Interaction-component analysis of the urea effect on amino acid analogs

Abstract

Transfer energetics from pure water to a urea–water mixture is examined for a set of amino acid analog solutes by using molecular dynamics simulation and free-energy calculation. The free energy of transfer from pure-water solvent to 8 M urea–water mixed solvent is calculated for each solute, and the urea–water mixture is shown to be a more favorable solvent than pure water. The correlation of the transfer free energy is then examined against the corresponding changes upon transfer of the average sum of solute–solvent interaction energy and its electrostatic and van der Waals components. A strong correlation is observed against the change in solute–solvent energy, with a dominant contribution from the van der Waals component for neutral solutes. The electrostatic component exhibits a weak correlation due to the compensation between the contributions from urea and water. The transfer free energy is further decomposed into the contributions from urea and water within an approximate framework of the energy-representation theory of solvation.
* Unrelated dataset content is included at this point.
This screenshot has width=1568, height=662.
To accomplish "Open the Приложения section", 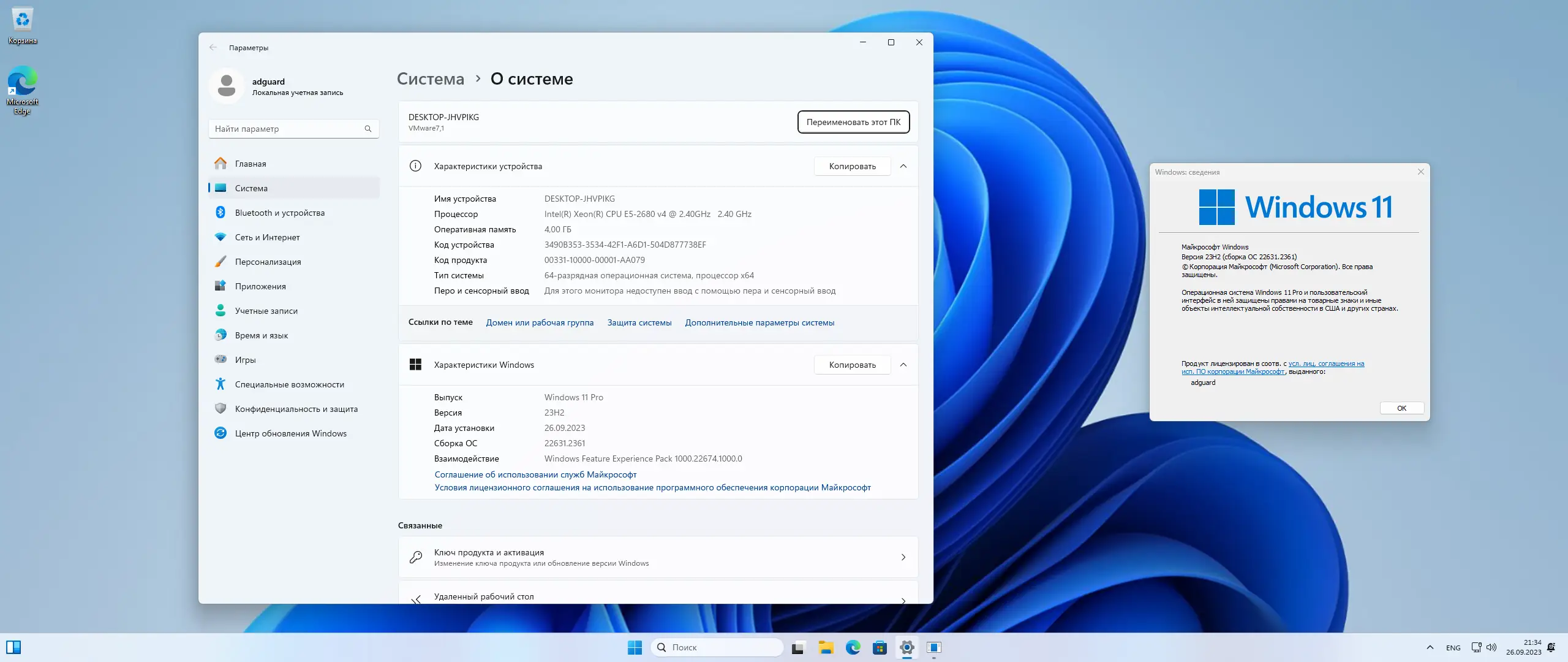I will click(x=260, y=286).
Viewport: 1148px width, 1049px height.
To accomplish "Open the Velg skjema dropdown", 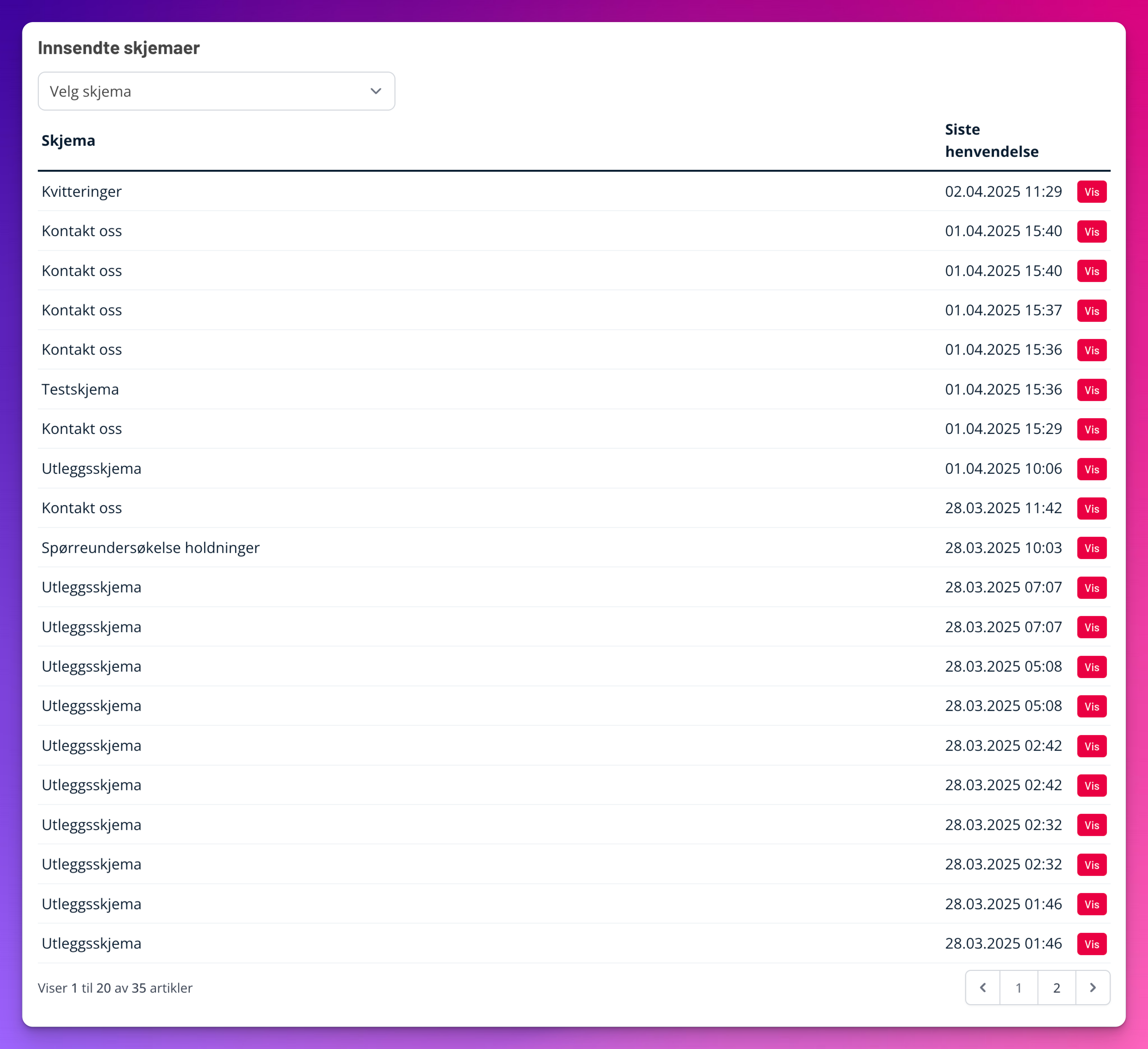I will [x=216, y=91].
It is found that urea makes a favorable contribution to the transfer free energy. The contribution from water depends on the hydrophobicity/hydrophilicity of the solute. Urea and water act cooperatively for hydrophobic solute, and are competitive against each other for hydrophilic solute. The effect of excluded volume is also addressed, and is seen to be minor in the transfer energetics due to the compensation between the contributions from urea and water.